The “FIND” request is meant to be a way for RightMesh peers to find out about the state of peers in a different local mesh, without every peer needing a full and up-to-date routing table including the entire mesh. The idea is that peers will send a new “FIND” request to a Superpeer to query the state of a peer in the mesh.

This proposal is split into two parts — how and when a local peer/mesh sends a FIND request, and how the Superpeer responds to and continues to update those requests.

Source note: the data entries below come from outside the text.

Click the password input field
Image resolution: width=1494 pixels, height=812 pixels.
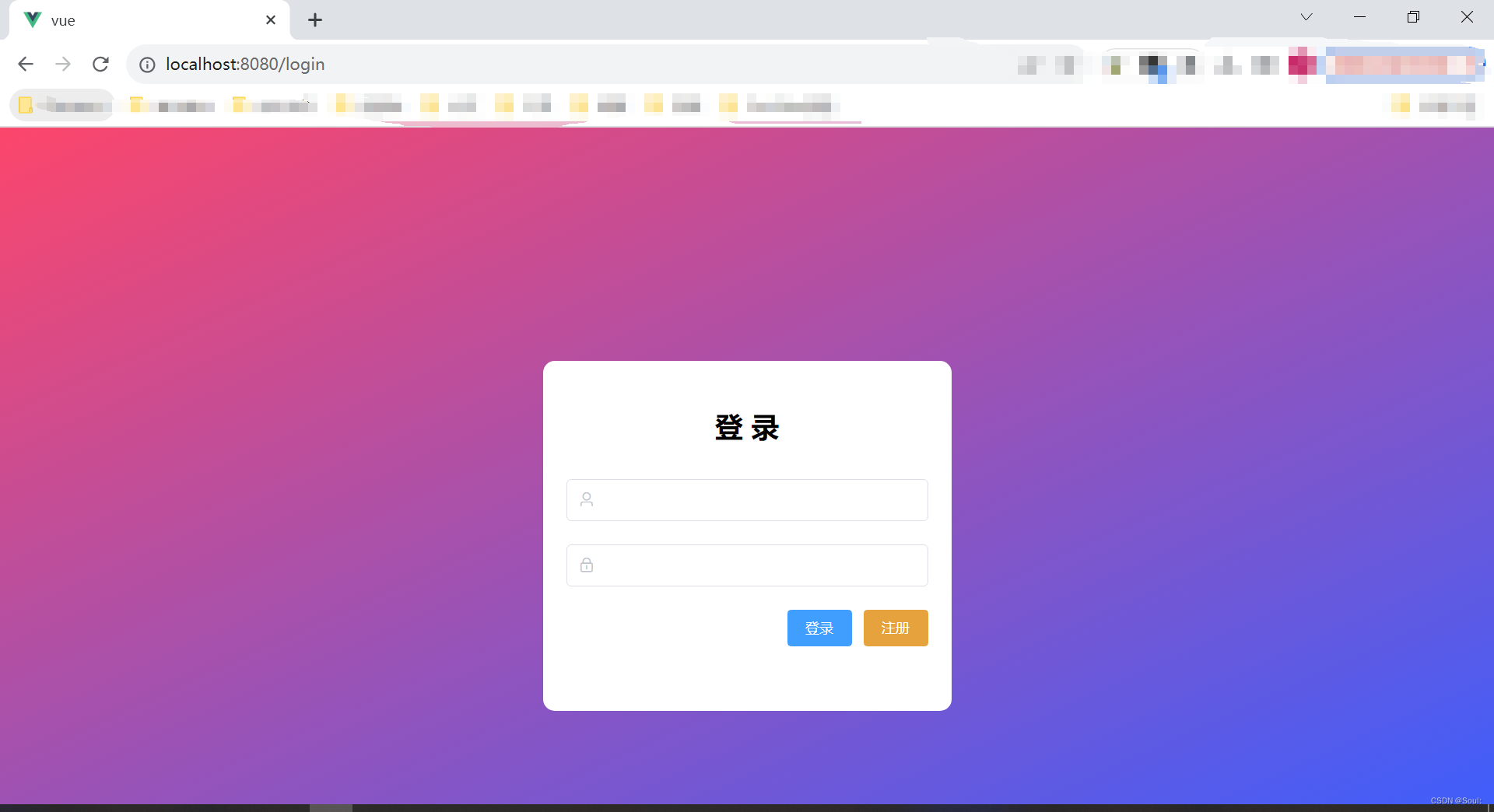click(747, 565)
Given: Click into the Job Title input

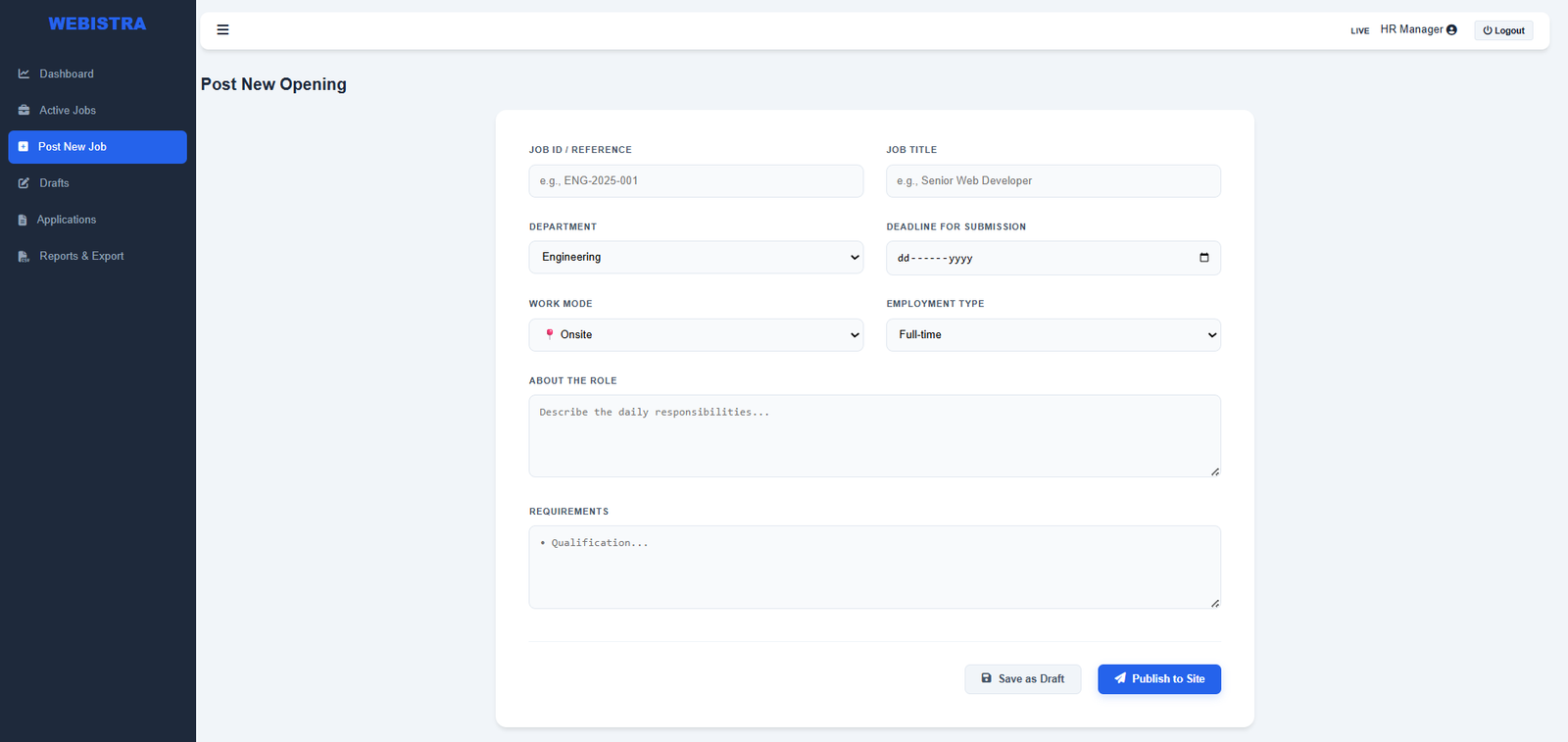Looking at the screenshot, I should (x=1053, y=181).
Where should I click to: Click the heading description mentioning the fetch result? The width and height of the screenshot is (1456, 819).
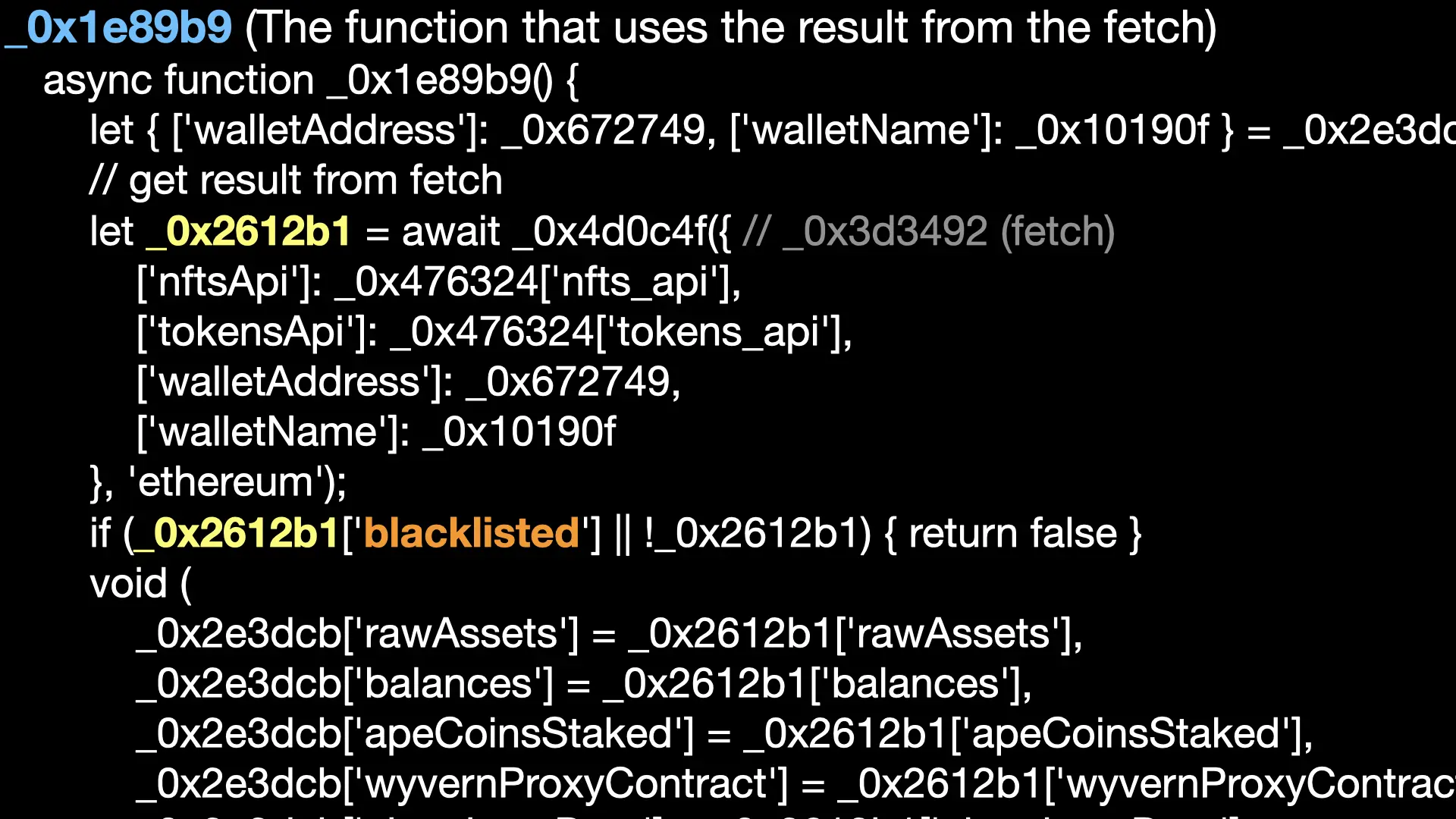tap(730, 28)
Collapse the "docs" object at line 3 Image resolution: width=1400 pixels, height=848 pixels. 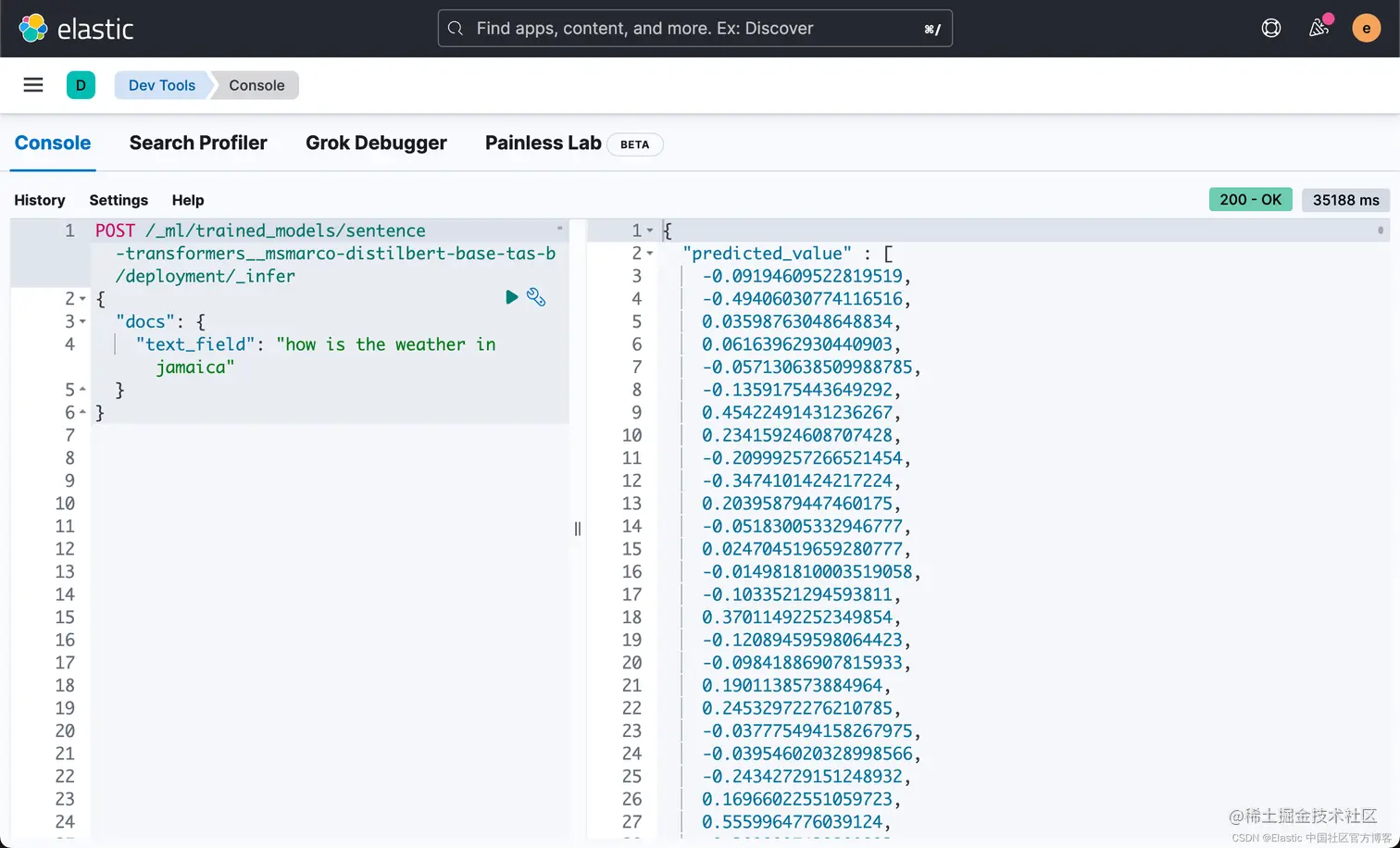(82, 322)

Scalable Remote Peer Discovery Part 1: When to send a FIND request

“Remembered” Peers Database

A simple and naive approach to implementing FIND requests would be to only do exactly that — implement a method to query the status of a peer not on the local mesh. However, doing only this will likely result in most applications maintaining a list of peers that the user has interacted with/has an interest in, then sending FIND requests for each of these peers (meshIM, eNuk, and likely other internal apps already do this). By maintaining the list in the library, we can save RightMesh developers the effort and streamline the discovery process for network performance benefits.

Which leads to a new requirement for the library: maintaining a list of peers of which we always want to know the status. These peers can be called “remembered” peers, i.e. their information is remembered even when they are no longer online. There are two proposals for how to handle remembering peers. The first is to handle it at the protocol layer, remembering every peer encountered locally. The benefits of this is that it makes the remembering process invisible to developers — they can count on the fact that if they have seen a peer once, they will always get the most up-to-date information on that peer going forward. Drawbacks to this approach are that we will have the overhead of looking for every peer a peer comes across offline, and/or added complexity of pruning the list.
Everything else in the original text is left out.